» **DATASET ENTRIES**
[Start of Attachment]
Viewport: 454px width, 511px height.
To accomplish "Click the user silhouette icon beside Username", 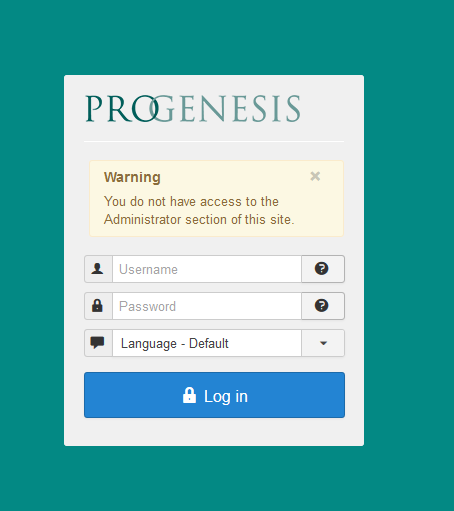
[End of Attachment]
[Start of Attachment]
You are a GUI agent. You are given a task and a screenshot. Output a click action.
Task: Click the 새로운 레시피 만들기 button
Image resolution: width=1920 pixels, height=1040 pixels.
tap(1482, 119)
[End of Attachment]
Out of the records above, please copy exactly the lines from the line with "Viewport: 454px width, 511px height." up to and including the line with "the user silhouette", minus the pictures.

Viewport: 454px width, 511px height.
To accomplish "Click the user silhouette icon beside Username", 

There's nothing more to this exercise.